My friend Winter Miller wrote this piece for the Boston Globe.
I’m reposting it here with her permission.
IT SURE was nice to see Barack Obama stand up for Roe v. Wade in the presidential debates. It would also have been nice if he’d stood up for gay marriage. But no one mentioned gay marriage in any of the presidential debates and, what’s more, Obama doesn’t support gay marriage.
As this election unfolds, I’m trying to figure out whom I’m most angered by, Obama or all the straight people I know who haven’t stood up for gay rights. If the majority doesn’t clamor for change, then politicians have no reason to go out on a limb.
As a gay woman, it is unlikely I would need access to abortion. Still, I believe all women regardless of age, income, or circumstance should have a right to choose abortion.
The only mention of gay marriage this debate season was between Senator Joseph Biden and Governor Sarah Palin. I listened as Biden called for same sex unions with the same rights as marriage, a proposition that unfailingly rings of separate but equal. Like most liberals, you probably thought, gosh, gays are accepted now, this is progress.
Let me get this straight: My biracial candidate wants to drink from different water fountains? I looked down at my Obama T-shirt and wondered if I had the heart to go campaign for him.
Those of you who have gay friends, we appreciate your friendship; in fact, nothing says friendship like standing up for us in the face of bigoted adversity. Where is the outrage? Should I be mollified that Ellen DeGeneres’s wedding made the cover of People magazine, as did Clay Aiken’s declaration of gayness? Should I cheer when my email home page pops up a sighting of Lindsay Lohan with her girlfriend? I cheer all right; I think about all the isolated teenagers who are less likely to commit suicide or be ostracized when they see examples of cultural acceptance.
We have seen that public opinion shifts with greater nuance; that the gay lifestyle isn’t so much a hedonistic orgiastic cult as “Leave it to Beaver” where June and June swap wearing the apron and Ward and Ward take turns dropping Wally and Beaver at football and soccer.
Last month, a poll in the Washington Post showed 55 percent of California voters opposed an initiative banning a constitutional right to same-sex marriage, while only 38 percent favored the ban. In a recent Time magazine poll, 72 percent said if a presidential candidate held a position on gay marriage different from their own they’d still consider voting for him, compared with 22 percent who said they wouldn’t vote for him. The same poll showed a tie over opinions about gay and lesbians marrying and receiving the same legal rights as heterosexuals. The tide is turning.
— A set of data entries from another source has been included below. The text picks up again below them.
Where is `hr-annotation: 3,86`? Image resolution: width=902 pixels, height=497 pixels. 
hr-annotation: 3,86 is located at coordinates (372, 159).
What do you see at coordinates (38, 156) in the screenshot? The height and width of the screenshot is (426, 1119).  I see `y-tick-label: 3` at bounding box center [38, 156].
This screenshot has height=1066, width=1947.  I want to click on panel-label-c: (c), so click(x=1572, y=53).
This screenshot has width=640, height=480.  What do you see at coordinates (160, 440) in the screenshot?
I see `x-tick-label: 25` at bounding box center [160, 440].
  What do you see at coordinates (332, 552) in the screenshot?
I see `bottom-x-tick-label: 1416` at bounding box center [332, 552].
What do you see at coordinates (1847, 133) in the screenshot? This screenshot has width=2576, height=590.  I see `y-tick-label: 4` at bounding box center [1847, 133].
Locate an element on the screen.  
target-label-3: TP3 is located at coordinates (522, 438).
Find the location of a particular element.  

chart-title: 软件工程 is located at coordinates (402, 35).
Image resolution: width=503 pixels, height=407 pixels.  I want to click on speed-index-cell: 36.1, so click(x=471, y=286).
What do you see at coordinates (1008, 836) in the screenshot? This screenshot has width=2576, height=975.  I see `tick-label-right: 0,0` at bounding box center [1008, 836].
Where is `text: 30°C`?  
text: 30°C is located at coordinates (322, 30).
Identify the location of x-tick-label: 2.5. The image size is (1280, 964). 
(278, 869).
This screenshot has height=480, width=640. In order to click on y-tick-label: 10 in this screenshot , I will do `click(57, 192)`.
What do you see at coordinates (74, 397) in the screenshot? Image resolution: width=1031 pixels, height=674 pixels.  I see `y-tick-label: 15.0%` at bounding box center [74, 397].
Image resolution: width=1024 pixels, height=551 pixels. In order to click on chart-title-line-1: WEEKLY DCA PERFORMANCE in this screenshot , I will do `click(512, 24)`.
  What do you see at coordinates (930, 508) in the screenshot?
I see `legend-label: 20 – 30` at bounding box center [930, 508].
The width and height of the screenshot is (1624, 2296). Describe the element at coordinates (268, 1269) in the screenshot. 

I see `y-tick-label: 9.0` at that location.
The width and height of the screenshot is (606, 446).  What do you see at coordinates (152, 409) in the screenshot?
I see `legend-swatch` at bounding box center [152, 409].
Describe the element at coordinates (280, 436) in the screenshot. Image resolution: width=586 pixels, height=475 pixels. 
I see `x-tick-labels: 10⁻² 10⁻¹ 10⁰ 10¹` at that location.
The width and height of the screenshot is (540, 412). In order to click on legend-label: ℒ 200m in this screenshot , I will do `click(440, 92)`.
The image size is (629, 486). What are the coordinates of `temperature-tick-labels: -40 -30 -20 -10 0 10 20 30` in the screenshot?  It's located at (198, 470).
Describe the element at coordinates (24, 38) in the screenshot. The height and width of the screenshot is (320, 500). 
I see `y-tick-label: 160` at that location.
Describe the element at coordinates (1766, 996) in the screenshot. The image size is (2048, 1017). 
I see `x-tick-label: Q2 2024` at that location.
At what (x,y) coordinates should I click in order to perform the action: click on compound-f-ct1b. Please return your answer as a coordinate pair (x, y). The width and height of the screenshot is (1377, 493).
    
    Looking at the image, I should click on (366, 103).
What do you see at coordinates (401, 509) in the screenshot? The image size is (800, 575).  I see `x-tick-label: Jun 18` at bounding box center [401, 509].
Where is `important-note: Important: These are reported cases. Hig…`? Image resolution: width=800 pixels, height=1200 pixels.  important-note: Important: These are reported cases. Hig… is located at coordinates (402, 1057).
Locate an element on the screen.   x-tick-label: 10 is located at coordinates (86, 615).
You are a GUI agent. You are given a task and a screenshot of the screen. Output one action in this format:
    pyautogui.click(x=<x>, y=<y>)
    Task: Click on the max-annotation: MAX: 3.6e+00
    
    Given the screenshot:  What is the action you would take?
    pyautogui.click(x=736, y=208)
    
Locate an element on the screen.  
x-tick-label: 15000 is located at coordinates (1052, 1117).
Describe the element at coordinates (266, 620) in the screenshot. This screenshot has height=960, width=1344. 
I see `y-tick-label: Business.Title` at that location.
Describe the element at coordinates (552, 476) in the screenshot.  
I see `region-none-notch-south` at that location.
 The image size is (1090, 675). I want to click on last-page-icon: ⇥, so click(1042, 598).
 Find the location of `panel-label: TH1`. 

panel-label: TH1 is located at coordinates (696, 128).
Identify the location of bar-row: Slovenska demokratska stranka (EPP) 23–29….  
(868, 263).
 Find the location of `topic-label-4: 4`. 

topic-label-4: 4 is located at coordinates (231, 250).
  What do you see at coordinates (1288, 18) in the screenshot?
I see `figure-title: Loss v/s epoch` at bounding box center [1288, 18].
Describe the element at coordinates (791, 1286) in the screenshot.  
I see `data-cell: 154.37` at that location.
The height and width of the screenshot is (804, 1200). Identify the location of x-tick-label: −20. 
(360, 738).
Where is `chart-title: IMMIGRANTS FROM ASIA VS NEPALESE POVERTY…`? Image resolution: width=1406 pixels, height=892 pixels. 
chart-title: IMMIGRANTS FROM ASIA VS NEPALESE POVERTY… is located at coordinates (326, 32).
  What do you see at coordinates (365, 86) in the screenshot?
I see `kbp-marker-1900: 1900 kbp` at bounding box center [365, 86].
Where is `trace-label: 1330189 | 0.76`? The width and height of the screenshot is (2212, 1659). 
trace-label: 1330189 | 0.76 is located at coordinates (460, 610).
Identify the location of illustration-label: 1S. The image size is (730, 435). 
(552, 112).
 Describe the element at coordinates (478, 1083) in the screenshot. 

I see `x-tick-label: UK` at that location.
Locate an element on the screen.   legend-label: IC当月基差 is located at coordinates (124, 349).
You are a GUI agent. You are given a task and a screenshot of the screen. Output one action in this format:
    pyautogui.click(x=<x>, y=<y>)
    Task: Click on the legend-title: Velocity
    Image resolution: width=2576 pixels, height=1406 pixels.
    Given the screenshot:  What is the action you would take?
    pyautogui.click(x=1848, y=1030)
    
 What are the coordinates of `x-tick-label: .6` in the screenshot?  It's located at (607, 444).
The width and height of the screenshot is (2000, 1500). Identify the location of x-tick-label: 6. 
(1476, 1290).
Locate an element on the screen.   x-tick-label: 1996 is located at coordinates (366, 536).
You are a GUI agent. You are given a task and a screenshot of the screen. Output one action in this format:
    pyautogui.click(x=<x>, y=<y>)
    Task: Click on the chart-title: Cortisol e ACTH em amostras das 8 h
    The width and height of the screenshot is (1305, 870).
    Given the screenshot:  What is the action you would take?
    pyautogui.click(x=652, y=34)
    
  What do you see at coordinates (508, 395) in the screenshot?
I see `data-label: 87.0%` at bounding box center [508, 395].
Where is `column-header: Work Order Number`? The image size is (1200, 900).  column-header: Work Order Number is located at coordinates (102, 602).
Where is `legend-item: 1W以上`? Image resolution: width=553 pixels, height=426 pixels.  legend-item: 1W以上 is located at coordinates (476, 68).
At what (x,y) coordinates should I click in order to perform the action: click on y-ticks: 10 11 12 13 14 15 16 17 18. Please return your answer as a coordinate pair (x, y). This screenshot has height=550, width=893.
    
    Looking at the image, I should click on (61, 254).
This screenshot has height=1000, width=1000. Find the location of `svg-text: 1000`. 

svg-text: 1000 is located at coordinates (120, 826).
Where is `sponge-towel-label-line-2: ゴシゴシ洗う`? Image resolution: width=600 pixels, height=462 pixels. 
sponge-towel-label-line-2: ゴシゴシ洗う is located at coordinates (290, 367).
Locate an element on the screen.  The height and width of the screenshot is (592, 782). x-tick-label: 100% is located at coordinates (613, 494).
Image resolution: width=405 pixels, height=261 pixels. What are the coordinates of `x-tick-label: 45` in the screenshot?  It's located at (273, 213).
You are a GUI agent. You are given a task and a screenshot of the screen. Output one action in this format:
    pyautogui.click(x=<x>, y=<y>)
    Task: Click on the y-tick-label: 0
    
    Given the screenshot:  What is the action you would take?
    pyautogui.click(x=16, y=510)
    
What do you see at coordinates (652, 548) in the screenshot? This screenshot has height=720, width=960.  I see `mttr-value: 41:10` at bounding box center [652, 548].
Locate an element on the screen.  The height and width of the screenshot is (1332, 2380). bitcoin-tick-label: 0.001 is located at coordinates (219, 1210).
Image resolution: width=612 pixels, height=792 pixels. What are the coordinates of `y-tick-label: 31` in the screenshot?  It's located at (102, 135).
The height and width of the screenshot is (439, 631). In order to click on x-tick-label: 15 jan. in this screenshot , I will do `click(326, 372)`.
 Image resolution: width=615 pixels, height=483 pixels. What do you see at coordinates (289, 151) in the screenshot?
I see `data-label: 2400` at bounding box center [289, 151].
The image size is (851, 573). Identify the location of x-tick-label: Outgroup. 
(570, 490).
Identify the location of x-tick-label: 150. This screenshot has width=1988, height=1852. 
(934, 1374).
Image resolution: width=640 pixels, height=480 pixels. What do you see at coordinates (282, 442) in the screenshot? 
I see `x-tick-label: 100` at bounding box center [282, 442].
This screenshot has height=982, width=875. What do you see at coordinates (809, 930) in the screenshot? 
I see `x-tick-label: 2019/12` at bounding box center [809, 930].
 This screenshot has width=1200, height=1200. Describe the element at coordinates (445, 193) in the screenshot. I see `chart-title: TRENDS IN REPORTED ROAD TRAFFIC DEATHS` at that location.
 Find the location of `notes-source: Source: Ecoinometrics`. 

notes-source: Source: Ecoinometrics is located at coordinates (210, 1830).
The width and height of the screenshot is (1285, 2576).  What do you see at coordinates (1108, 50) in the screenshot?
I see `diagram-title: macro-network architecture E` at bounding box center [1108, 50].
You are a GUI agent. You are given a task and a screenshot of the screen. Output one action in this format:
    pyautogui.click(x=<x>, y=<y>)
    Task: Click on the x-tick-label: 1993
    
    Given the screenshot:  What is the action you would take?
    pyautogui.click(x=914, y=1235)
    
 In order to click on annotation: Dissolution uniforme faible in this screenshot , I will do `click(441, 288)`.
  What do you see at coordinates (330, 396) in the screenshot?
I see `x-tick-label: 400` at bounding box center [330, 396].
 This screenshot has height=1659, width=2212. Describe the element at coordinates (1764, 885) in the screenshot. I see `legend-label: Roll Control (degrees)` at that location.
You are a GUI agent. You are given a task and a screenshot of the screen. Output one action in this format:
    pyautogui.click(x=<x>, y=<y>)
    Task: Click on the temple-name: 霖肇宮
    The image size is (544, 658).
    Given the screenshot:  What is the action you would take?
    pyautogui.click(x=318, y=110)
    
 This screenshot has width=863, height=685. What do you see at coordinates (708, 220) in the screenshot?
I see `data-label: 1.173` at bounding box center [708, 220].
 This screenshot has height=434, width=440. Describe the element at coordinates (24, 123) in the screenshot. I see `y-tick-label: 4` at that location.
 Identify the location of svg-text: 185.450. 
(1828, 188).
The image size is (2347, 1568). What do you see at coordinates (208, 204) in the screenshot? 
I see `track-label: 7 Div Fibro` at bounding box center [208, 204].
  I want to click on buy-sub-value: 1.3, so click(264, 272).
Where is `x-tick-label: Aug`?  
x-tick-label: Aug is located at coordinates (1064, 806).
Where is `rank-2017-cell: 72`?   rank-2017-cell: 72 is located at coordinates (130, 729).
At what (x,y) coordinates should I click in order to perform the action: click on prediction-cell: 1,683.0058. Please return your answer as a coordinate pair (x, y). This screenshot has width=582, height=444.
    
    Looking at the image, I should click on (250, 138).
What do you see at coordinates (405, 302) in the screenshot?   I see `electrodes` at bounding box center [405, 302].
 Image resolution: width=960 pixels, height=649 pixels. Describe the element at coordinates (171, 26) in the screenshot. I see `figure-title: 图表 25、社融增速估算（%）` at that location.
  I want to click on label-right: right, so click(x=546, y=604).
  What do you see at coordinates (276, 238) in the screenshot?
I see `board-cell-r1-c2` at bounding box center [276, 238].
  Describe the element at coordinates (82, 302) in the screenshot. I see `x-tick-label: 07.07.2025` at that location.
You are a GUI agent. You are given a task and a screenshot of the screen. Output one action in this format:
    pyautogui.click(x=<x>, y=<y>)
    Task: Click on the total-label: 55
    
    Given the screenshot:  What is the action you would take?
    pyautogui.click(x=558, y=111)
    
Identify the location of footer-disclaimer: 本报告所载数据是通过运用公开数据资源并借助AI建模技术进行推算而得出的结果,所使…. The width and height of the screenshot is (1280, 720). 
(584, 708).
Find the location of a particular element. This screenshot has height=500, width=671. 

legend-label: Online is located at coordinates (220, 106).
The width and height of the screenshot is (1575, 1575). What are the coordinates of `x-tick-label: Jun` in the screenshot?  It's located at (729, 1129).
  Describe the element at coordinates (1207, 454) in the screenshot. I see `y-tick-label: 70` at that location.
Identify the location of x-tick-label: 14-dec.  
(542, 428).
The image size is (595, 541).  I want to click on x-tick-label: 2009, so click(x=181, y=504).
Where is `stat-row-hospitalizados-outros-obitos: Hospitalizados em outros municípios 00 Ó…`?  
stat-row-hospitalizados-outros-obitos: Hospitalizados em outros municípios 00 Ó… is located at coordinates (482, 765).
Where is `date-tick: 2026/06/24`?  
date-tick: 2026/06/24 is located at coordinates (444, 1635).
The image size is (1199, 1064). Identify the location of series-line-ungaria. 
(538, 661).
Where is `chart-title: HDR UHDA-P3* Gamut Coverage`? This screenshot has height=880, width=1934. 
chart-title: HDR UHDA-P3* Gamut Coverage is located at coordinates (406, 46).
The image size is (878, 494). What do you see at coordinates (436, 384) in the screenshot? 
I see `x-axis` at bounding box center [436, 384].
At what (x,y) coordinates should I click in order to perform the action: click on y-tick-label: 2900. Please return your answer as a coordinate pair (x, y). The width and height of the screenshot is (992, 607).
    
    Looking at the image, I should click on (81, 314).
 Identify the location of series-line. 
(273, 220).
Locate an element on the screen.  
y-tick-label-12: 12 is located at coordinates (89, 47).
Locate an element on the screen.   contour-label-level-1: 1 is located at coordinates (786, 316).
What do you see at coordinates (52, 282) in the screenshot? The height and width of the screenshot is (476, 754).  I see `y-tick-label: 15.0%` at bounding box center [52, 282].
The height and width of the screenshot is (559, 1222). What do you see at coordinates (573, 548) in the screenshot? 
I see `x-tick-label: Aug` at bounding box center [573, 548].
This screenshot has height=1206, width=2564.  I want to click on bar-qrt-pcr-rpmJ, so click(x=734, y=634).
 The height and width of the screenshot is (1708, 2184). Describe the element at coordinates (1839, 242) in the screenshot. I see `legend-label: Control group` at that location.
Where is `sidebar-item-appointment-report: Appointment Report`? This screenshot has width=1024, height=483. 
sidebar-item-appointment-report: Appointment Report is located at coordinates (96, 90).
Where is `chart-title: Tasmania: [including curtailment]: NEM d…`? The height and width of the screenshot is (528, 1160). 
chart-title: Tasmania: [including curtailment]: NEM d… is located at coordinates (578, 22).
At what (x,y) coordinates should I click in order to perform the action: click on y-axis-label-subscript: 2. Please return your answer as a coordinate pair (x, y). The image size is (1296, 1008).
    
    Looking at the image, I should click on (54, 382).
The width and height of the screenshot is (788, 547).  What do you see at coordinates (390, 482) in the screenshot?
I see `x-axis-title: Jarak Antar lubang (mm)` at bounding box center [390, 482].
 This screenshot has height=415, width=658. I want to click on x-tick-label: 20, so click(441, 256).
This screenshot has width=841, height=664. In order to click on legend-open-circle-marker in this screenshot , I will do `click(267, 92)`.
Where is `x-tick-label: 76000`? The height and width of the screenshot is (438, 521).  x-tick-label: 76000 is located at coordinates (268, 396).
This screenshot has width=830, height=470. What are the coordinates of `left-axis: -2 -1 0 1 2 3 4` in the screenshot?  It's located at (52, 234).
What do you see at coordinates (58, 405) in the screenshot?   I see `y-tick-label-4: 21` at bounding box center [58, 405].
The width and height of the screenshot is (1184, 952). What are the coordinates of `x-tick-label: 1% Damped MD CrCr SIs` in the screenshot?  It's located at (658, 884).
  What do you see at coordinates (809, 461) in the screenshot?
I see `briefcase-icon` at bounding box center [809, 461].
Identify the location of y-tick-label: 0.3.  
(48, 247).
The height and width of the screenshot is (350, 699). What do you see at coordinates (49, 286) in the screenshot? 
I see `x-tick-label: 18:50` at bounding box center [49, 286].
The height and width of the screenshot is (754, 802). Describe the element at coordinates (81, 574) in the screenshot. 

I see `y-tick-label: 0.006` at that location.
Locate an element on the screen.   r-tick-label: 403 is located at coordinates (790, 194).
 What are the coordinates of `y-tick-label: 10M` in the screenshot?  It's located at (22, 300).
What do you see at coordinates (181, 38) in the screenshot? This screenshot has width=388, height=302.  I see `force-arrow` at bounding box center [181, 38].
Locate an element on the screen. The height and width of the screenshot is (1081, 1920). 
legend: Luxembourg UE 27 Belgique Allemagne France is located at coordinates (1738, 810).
Gay marriage is a civil distinction. Whether a particular house of worship chooses to support it is a faith-by-faith decision.
Clearly, the battle is to be fought not at the federal level, but state by state. Three states have legalized gay marriage; Massachusetts was the pioneer in 2004, followed by California in 2008, and Connecticut last week. In Vermont, New Jersey, and New Hampshire, civil unions are recognized. There are domestic partner laws permitting partial benefits found in civil unions in Oregon, Hawaii, Maine, and Washington.
The must-do list is long: gay rights, hate-crime deterrents, universal healthcare, equal access to equally good schools, and more – in short, all the things each of us would want for our families, especially when we find ourselves holding the short end of the stick.
The next time you see your gay friend/relative/neighbor, think about the rights you were born into and the rights of others for which you’ve fought. Ask yourself if you can go beyond your comfort zone to advocate for the right for all of us, regardless of gender, race, sexuality, ability, or religion, to pursue and achieve liberty and happiness.
I don’t know if I will choose to marry, just as I never knew if I would choose an abortion, but our convictions mean the most when they include those beyond ourselves.
Winter Miller is author of the plays In Darfur and The Penetration Play.